▶ **Exercise aim**
For the material that follows, return exactly the lines from the one with "You are a computer-use" through the one with "Task: Click the @UPRMetLab handle", both ends included.
┌──
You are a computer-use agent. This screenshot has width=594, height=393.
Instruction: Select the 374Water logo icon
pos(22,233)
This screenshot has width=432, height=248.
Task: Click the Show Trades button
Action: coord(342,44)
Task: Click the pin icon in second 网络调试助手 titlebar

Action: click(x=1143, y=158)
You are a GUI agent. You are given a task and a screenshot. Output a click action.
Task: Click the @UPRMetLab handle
└──
┌──
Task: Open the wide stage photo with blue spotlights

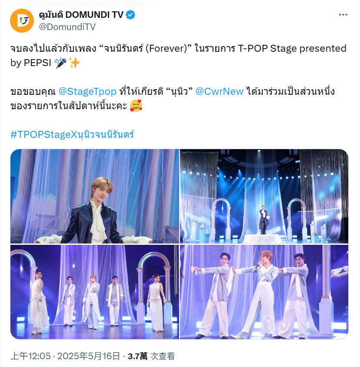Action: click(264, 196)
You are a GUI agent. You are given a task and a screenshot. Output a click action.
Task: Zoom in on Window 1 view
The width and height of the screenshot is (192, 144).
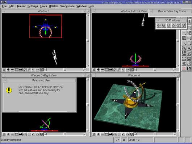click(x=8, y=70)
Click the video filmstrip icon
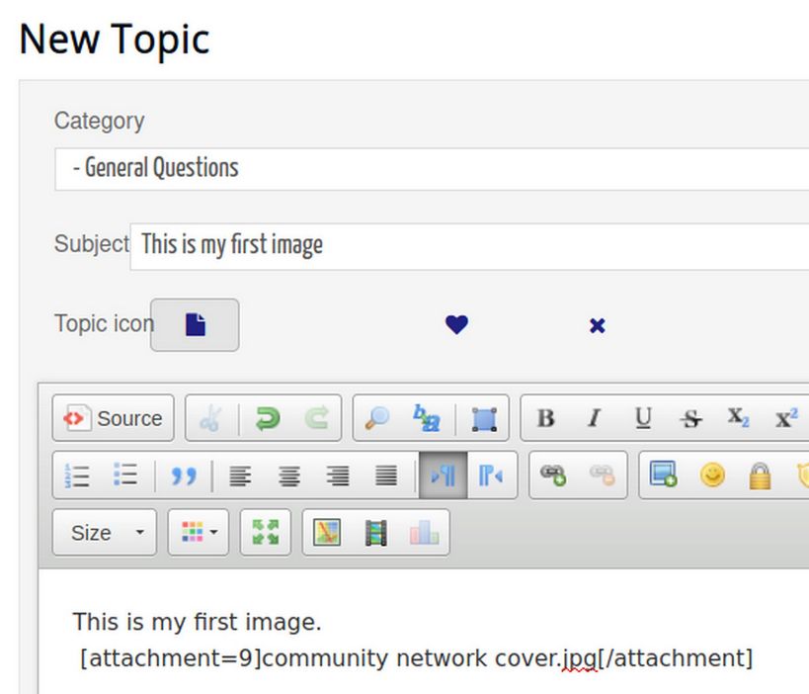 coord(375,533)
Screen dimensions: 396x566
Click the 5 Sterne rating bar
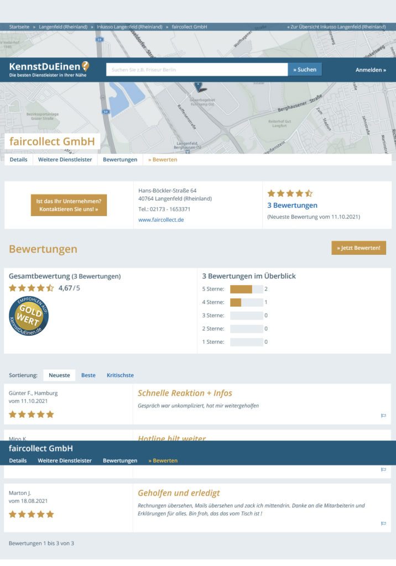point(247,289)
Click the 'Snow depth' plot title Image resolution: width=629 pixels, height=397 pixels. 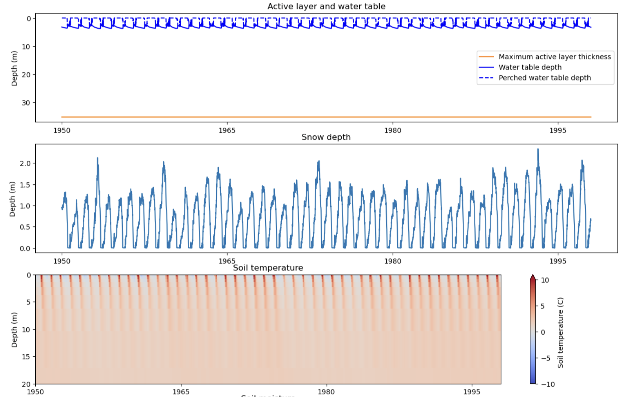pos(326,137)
└──
▶ **Solution for this problem**
You are a computer-use agent. This screenshot has width=594, height=393.
Instruction: Select the 374Water logo icon
pos(22,233)
This screenshot has width=432, height=248.
Task: Click the Show Trades button
Action: coord(342,44)
Task: Click the pin icon in second 网络调试助手 titlebar

Action: click(x=1143, y=158)
You are a GUI agent. You are given a task and a screenshot. Output a click action.
Task: Click the @UPRMetLab handle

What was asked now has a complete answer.